Sunday, May 24, 2009

friends and family

This weekend reaffirmed my decision of moving back to Indiana. My sister came down for the weekend and we drove down to Indianapolis. Got lost in the Ghetto:-) Went shopping withmy old college friend Julie. We had such a great time. We had dinner with Amy and her baby, marla and Brian. I love spending time with them.

I spend the night at Amy's house and it was so fun hanging out her, Curtis, and baby Braden. Braden is soooo cute! I love seeing him smile and laugh. I was holding Braden Saturday morning and I felt the diaper vibrated. Hmmm. Felt rather "wet". His diaper overflowed with poop. I've never been pooped on by a baby before! I couldn't believe it. Amy and I laughed so hard.

I'm excited to be closer to my family and friends. To be part of their lives. I'm still sad when I think about my friends back in Rochester, IN. They have played a huge part in my life. I wished they were here with me. I am so blessed to love and be loved by so many wonderful people.

God has provided me with a church I really like. I'm excited to become more involved and continue to grow spiritually. I am blessed and i'm so thankful for what God's given me.

Saturday, May 16, 2009

coping

The older I get the more I'm surprised about people's inability to cope with stress and change(myself included) We avoid conflict because it makes us uncomfortable. When things don't go our way, we grumble and blame others. Our attitude hinges upon our outlook upon our situation.

This past week in the operating room, we had to switch staff and rooms around quite a bit. There was a lot of grumbling that day. Instead of having the attitude of positivity despite the craziness, people choose to be pessimists because nothing went according to the plan from this morning. I appreciated working with one of the surgical techs. What she said reflected what I was thinking that day..."I just go with the flow, Sou. So we needed to change rooms? We change"

Sometimes I think we make a big deal of small things. We forget the big picture. We're not patient. We are not kind. We do not extend grace to others and sometimes to ourselves.

Monday, May 4, 2009

Adjusting to life in Lafayette

It's been one month since I've moved to Lafayette. I've been working at the hospital for almost 3 weeks now. It's been challenging adjusting to new systems, new people, new equipment. The OR nurses and surgical technicians are great. I think they are already warming up to me. They are already trying to figure out a way to get me on dates with whoever they have in mind--this is coming from more than one person. Back in Rochester, I might have been annoyed that people are trying to set me up, but for some reason, I'm not at all with the staff here. The fact that they are making effort to pull me into their schemes are rather cute:-) We shall see what becomes of this.

Last Friday was a difficult day for me. I worked with an anesthesiologist who did not respect CRNA's at all. He's never worked with a nurse anesthetist and he just wants to do the cases on his own. I cried at the end of the day. I was so upset. So upset that I looked for a new job online on Saturday. I did hear that he was not getting along with many people at the hospital. So at this point, I won't say anything at all. His true colors will show. He's only been working there for about 2 weeks, but he acts like he's been there for a long time. Very hard day on Friday.

Sunday I went to a great church. I loved the teaching. Faith Baptist Church. I'm thinking that this is the church I want to continue to attend. I may try a few more churches, but Faith Baptist is my favorite. I was reminded that I need to give my worry to God and trust Him in ALL areas of my life. I was grateful for that reminder.
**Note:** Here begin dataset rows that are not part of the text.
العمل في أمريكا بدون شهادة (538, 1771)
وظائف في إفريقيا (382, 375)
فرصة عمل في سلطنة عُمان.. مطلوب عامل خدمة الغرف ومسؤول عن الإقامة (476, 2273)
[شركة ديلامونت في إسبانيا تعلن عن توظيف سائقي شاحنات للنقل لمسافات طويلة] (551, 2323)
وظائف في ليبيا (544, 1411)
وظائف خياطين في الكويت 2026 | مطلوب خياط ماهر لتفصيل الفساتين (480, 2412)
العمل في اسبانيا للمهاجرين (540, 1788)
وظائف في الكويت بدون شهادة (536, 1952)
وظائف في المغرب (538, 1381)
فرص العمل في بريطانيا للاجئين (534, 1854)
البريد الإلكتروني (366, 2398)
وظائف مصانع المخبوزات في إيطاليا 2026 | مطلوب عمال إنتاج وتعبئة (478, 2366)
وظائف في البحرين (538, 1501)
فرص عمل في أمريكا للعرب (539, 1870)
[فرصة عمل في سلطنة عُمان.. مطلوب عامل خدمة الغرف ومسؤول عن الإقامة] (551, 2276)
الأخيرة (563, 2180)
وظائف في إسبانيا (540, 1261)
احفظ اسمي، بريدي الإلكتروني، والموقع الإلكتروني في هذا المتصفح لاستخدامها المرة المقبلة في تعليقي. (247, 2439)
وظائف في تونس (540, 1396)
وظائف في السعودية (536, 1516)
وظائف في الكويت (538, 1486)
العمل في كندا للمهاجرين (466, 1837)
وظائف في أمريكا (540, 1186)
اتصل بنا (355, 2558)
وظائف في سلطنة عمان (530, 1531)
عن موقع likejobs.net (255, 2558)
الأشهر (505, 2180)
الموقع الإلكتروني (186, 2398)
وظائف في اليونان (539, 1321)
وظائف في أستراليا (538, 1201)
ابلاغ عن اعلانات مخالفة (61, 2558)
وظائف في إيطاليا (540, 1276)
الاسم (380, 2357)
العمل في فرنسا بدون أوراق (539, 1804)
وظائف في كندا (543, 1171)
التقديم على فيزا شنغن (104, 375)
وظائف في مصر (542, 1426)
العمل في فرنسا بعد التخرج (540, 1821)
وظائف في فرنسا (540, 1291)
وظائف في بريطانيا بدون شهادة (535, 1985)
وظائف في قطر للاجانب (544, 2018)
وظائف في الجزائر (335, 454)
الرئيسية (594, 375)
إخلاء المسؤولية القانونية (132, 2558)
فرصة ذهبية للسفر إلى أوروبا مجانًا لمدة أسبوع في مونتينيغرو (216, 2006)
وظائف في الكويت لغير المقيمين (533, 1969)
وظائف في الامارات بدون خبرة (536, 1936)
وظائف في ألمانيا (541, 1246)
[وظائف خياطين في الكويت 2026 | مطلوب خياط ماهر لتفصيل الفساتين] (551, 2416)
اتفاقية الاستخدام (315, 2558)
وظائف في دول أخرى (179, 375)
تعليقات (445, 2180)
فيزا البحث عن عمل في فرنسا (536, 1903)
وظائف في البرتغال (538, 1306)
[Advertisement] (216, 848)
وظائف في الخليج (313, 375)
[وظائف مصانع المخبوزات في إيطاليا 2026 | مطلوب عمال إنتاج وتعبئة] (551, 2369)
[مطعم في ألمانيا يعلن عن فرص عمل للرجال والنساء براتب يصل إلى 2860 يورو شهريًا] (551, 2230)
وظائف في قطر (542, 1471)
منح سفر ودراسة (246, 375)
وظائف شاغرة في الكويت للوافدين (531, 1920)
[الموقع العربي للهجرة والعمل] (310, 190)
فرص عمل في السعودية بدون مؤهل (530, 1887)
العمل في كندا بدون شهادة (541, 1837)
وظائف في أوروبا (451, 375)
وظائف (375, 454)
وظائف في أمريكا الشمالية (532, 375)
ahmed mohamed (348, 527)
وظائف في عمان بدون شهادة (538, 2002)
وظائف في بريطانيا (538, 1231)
The nurse anesthetist who started at the same time with me is Gob. She's from Thailand and I have enjoyed getting to know her. She and I found a great Thai restaurant in West Lafayette. The owner came out to talk with us and gave us his card. (he's Thai) He said that if we needed anything, to call him. It was so kind of him. Gob also has a friend in Lafayette. Gob and her husband Bruce have known Chad for a long time. I think Gob is up to something. I thing she's trying to get me and Chad together:-) I'm sad to say, I'm not that interested. I wish I was. He seems like a great guy. Sigh. In God's time. I'm not worried at all. The right guy will come along, and I'll know.